I have been working through the MiSeq SOP (great work btw) and I use the subsampling command for normalisation. However, after subsampling I obviously lose some OTUs from the resulting shared file. Is there a way to redo the taxonomy file so only the OTUs corresponding to the shared file are included? As it stands I fear I will have to do a lot of cross referencing with my original taxonomy file which will be less then ideal…
This shouldn’t be necessary since the OTU names don’t change. The column headings from the subsampled data will still correspond to those in the cons.taxonomy file.
As I mentioned, I would like to avoid cross referencing with the taxonomy file. For example I tend to insert the taxonomy IDs into a column in my shared file next to the OTUs, then I can easily cross reference in downstream analysis. If I cannot create the corresponding taxonomy file once I subsample, then I am unable to simply copy and paste the taxononmy file as obviously the alignment will be out and there will be many more IDs (from original taxonomy file) then remaining OTUs in the subsampled.shared file.
If it is not possible then cross referencing it is, but hopefully you can appriciate why I would like to avoid this…
I’m not sure what you mean by “If I cannot create the corresponding taxonomy file once I subsample”. The corresponding taxonomy file is not affected by subsampling.
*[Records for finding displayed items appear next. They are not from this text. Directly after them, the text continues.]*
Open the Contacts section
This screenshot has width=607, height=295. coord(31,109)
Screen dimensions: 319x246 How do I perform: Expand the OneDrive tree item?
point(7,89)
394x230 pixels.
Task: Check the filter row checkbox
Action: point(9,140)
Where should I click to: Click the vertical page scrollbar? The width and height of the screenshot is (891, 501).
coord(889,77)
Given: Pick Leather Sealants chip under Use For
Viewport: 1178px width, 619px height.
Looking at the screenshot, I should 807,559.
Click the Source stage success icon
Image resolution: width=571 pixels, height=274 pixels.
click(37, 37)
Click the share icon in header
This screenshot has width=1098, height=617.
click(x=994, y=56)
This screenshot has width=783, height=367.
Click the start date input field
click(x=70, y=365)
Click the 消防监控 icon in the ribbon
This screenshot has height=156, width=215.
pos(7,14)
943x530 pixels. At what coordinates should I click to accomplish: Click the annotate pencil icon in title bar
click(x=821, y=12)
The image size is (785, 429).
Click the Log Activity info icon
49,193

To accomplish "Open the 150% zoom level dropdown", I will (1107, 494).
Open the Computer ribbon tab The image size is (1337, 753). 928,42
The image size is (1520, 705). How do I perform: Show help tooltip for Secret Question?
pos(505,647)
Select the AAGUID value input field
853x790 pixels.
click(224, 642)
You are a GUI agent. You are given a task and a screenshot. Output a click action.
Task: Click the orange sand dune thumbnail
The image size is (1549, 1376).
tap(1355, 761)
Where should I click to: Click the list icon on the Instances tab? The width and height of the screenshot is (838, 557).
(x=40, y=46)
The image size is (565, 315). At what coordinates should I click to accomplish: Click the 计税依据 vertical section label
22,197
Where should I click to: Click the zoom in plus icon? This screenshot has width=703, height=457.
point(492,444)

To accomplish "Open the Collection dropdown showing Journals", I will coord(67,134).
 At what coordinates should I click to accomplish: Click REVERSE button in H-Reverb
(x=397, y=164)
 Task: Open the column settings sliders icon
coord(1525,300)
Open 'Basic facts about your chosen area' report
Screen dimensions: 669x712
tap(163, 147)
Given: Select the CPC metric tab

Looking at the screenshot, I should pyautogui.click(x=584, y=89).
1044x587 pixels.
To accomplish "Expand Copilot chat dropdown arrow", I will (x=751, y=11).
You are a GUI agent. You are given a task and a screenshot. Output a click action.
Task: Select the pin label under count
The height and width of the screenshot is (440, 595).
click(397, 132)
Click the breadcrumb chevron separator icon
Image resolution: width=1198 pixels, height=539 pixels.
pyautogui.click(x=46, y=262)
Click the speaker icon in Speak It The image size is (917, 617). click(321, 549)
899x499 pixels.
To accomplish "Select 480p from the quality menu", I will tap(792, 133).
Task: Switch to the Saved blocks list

You can very easily do this with a some simple R commands. Alternatively, you can always use create.database [mothur.org/wiki/Create.database] to do what you propose.
Sorry if I am not clear. I know the OTU numbers still correspond after subsampling, but several OTUs will be missing after subsampling so the rows of OTUs before and after wont align. This is why I was wondering if a new taxonomy file could be created after subsampling, which only contains the OTUs present in the subsampled shared file. It seems this is not possible and as I am no dab hand at R I will continue to do this manually.
You can generated a subsampling taxonomic file (and others) by following these three steps. The “name of file”.subsample.0.03.cons.taxonomy in step #2 is the OTU taxonomy list. Caution: a .list file is used for subsampling.
mothur > sub.sample(count=“name of file”.count_table, list=“name of file”.list, taxonomy=“name of file”.taxonomy, persample=T, size=5000)
Sampling 5000 from each group.
Output File Names:
“name of file”.subsample.count_table
“name of file”.subsample.taxonomy
“name of file”.subsample.list
2)
mothur > classify.otu(taxonomy="_name of file_".subsample.taxonomy, list=PS SUB 3.0 samples.list, label=0.03, count="_name of file_".subsample.count_table, basis=otu)
Output File Names:
“name of file”.subsample.0.03.cons.taxonomy
“name of file”.subsample.0.03.cons.tax.summary
3)
mothur > make.shared(list="_name of file_".subsample.list, count="_name of file_".subsample.count_table, label=0.03)
Output File Names:
“name of file”.subsample.shared
I agree with you 100% (I added a caution label). Just for clarification, these steps are just a quick example (just to be use as reference in his analysis) and were only addressing his particular case.